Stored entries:
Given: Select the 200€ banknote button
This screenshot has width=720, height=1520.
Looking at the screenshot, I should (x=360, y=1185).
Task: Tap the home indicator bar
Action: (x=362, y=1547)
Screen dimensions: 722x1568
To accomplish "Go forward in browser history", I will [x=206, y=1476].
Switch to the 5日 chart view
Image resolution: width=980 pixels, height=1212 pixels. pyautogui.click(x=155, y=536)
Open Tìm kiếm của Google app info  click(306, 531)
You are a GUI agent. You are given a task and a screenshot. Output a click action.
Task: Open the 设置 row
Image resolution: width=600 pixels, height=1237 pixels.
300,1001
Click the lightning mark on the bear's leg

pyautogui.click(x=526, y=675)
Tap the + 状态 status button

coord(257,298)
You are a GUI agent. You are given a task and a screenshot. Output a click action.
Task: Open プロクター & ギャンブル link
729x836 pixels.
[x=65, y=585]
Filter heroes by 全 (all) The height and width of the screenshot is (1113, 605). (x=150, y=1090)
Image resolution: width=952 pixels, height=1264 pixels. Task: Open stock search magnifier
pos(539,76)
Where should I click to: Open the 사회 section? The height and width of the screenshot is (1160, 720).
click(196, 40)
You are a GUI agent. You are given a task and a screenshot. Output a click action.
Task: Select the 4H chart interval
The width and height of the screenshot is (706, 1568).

● **Your task**
Change every "GUI agent" in the records above to "UI assistant" and write all the lines out again with nothing else altered.

● **Result**
Given: Select the 200€ banknote button
This screenshot has width=720, height=1520.
Looking at the screenshot, I should (x=360, y=1185).
Task: Tap the home indicator bar
Action: (x=362, y=1547)
Screen dimensions: 722x1568
To accomplish "Go forward in browser history", I will [x=206, y=1476].
Switch to the 5日 chart view
Image resolution: width=980 pixels, height=1212 pixels. pyautogui.click(x=155, y=536)
Open Tìm kiếm của Google app info  click(306, 531)
You are a UI assistant. You are given a task and a screenshot. Output a click action.
Task: Open the 设置 row
Image resolution: width=600 pixels, height=1237 pixels.
300,1001
Click the lightning mark on the bear's leg

pyautogui.click(x=526, y=675)
Tap the + 状态 status button

coord(257,298)
You are a UI assistant. You are given a task and a screenshot. Output a click action.
Task: Open プロクター & ギャンブル link
729x836 pixels.
[x=65, y=585]
Filter heroes by 全 (all) The height and width of the screenshot is (1113, 605). (x=150, y=1090)
Image resolution: width=952 pixels, height=1264 pixels. Task: Open stock search magnifier
pos(539,76)
Where should I click to: Open the 사회 section? The height and width of the screenshot is (1160, 720).
click(196, 40)
You are a UI assistant. You are given a task and a screenshot. Output a click action.
Task: Select the 4H chart interval
The width and height of the screenshot is (706, 1568).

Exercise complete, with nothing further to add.